The vision of the Mequon-Thiensville School District is to be an exemplary educational leader that supports and challenges all students to achieve their full potential. – http://www.mtsd.k12.wi.us/

This vision calls for a curriculum that is focused upon helping students, “achieve their full potential.” If taken seriously, this demands a drastically different type of school curriculum. Since each student’s potential is different and focused upon varying areas of strength, interest, and ability, I would expect to see a curriculum that is highly personalized. It would be a curriculum that allows learners to spend significant parts of their school day building knowledge and skills specific to their distinct gifts, interests, goals and abilities. I would expect that every teacher could articulate this vision and how their work and efforts are focused upon this main goal of helping students reach their full potential. The CCSS does nothing to make sure this vision will become a reality for the students in the district. CCSS is just a list of benchmarks for language arts and math. It based upon nothing more than basic research on what it takes to succeed in college and and some workplace environments (and only as it relates to math and language arts). It isn’t an adequate guide for the larger and more significant purposes of schools or an overall curriculum. It is just one potentially useful resource.
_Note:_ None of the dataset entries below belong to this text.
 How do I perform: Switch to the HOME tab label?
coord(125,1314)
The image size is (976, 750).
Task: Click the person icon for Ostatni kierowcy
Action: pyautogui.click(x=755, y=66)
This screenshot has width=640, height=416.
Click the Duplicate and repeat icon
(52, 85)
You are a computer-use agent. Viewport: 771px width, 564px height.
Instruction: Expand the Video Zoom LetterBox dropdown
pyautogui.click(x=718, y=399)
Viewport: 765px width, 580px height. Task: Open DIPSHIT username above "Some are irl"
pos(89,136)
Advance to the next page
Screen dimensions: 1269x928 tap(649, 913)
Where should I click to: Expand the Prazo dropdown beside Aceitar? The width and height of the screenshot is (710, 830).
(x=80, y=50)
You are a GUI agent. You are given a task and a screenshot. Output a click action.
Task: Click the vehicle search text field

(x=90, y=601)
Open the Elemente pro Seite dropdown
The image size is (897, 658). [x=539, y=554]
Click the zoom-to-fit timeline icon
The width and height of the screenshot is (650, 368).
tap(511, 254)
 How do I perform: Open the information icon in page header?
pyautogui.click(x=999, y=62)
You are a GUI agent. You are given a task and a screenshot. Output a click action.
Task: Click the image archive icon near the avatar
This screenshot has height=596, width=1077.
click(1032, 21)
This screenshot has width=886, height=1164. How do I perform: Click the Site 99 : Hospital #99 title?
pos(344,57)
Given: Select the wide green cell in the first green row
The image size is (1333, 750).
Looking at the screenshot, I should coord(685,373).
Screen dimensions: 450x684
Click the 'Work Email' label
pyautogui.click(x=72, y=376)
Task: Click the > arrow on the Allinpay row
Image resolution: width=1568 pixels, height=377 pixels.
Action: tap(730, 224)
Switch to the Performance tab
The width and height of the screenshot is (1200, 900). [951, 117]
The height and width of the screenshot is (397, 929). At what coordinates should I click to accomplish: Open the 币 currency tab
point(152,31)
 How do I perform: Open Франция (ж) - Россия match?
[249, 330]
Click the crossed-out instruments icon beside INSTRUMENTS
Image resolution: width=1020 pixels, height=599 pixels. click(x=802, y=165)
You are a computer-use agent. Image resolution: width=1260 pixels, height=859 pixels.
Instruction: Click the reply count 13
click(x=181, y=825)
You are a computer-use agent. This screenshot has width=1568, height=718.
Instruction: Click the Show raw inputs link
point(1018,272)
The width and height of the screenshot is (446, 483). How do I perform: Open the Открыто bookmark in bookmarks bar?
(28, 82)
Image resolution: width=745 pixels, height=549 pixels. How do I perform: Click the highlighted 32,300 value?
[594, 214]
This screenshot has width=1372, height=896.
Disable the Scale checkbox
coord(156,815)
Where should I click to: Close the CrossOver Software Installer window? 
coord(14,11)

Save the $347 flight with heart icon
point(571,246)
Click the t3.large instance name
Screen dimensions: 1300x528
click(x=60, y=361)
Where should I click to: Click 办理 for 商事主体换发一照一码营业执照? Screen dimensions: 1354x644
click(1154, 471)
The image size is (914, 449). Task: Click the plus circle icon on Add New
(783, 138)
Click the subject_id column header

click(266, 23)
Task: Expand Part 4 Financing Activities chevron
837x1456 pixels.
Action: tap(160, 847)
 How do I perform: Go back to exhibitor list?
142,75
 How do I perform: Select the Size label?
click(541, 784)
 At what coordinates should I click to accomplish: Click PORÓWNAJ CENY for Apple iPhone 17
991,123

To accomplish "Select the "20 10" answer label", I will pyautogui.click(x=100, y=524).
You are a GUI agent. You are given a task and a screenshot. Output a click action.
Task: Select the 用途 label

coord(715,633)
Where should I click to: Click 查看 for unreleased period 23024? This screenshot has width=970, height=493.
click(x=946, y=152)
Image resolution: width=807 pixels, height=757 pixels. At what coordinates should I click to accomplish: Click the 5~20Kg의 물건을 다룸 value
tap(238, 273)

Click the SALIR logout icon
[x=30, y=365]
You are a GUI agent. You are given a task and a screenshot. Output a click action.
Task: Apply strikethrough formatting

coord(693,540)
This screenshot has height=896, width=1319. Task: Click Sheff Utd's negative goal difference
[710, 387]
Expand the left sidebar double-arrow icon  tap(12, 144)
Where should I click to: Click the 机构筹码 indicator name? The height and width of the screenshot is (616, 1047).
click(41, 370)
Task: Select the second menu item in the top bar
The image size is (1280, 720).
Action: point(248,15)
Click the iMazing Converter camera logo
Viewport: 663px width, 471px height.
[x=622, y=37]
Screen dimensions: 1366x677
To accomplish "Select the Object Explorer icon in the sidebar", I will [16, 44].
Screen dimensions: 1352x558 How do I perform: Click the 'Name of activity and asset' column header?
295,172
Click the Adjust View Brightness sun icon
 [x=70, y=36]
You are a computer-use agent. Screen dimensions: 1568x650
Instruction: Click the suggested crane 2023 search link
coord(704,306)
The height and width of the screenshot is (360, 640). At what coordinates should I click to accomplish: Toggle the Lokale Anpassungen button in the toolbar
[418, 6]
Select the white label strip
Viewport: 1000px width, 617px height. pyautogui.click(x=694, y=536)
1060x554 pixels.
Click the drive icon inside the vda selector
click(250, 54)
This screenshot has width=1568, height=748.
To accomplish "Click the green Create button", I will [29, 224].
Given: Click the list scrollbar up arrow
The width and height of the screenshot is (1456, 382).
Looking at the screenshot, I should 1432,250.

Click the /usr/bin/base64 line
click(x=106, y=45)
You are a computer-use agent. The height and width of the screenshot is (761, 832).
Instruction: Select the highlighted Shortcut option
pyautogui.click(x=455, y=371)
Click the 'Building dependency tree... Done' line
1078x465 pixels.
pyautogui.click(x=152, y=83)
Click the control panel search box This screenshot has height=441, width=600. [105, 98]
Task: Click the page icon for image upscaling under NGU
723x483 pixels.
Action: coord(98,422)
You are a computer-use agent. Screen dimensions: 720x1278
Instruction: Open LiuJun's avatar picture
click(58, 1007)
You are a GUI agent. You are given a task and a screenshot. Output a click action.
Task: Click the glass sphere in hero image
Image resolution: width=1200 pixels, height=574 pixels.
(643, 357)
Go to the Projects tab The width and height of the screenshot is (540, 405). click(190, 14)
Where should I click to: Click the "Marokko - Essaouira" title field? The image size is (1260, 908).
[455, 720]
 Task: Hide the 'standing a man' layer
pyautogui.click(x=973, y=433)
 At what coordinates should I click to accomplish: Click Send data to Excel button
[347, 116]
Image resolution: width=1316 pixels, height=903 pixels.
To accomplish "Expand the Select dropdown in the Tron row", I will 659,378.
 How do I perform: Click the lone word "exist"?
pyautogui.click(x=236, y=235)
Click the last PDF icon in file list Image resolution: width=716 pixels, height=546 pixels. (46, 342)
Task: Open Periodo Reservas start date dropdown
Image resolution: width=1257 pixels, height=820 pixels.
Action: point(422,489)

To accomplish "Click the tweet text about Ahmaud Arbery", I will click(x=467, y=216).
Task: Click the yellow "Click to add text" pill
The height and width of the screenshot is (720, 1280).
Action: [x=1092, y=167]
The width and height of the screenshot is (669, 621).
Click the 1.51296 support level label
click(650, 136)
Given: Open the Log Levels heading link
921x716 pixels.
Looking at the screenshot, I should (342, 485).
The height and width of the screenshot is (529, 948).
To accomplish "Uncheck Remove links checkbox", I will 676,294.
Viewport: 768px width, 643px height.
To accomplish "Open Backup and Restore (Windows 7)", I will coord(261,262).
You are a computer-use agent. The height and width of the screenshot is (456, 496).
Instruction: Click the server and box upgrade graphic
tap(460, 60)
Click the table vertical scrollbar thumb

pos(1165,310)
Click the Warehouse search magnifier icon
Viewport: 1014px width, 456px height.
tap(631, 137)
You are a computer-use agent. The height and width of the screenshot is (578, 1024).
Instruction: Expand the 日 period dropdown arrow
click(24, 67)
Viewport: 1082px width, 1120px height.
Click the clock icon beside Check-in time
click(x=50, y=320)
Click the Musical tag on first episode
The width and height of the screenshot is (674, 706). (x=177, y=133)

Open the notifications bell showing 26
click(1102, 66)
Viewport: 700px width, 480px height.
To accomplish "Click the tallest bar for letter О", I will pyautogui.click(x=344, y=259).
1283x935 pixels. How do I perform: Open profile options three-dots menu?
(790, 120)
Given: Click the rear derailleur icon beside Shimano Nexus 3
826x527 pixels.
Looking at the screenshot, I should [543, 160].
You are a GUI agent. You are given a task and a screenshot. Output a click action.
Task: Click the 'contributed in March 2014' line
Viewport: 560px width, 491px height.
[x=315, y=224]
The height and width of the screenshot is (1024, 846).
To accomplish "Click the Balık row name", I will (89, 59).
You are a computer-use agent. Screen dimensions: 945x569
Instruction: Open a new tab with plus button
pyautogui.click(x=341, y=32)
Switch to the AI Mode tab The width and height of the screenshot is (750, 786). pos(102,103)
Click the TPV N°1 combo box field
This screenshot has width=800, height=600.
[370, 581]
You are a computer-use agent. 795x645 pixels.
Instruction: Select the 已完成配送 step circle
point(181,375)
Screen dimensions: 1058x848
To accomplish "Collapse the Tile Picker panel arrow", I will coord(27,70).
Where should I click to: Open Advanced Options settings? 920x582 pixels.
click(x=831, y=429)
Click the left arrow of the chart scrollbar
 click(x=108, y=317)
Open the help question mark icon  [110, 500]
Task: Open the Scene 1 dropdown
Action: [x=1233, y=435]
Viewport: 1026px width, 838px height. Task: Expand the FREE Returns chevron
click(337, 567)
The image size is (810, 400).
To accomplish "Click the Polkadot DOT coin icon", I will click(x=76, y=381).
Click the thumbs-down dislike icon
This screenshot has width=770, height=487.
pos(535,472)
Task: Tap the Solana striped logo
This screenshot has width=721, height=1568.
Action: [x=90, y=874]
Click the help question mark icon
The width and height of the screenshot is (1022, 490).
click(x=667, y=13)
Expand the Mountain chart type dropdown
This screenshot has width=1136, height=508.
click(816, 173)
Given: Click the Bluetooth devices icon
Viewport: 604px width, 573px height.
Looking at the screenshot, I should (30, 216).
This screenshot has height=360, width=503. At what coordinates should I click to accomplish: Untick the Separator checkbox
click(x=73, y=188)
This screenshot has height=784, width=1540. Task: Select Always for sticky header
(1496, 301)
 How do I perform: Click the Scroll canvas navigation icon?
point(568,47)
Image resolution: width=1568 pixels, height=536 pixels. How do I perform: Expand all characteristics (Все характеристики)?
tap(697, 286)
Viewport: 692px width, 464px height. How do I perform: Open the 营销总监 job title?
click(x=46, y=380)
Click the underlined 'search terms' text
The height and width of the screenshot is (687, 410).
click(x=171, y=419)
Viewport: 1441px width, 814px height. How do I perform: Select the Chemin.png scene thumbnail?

The more I follow debates and conversations about the CSSS and standards in general, the more I realize that part of our struggle in these conversations is that parents and educators have an inadequate understanding of the vocabulary associated with the conversation (curriculum, standards, goals, outcomes, objectives, competencies, assessments, etc.). Most have an even more inadequate understanding of curriculum design and development. For many, you send your kids to school to get an education. Educators, school leaders, parents, students and community members need to unpack this.

 

  • What kind of education?
  • What is the purpose of this education?
  • What are the goals and desired outcomes for this education?
  • What is the vision for learners who get this education?
  • What standards and resources can we use to help us design a school learning experience that leads toward these goals and outcomes?

 

These are the types of questions that we must take seriously if we are going to make progress in the conversations about the proper role of CCSS in education. In fact, these are the questions we must explore if we are going to provide schools high-impact 21st and 22nd century schools.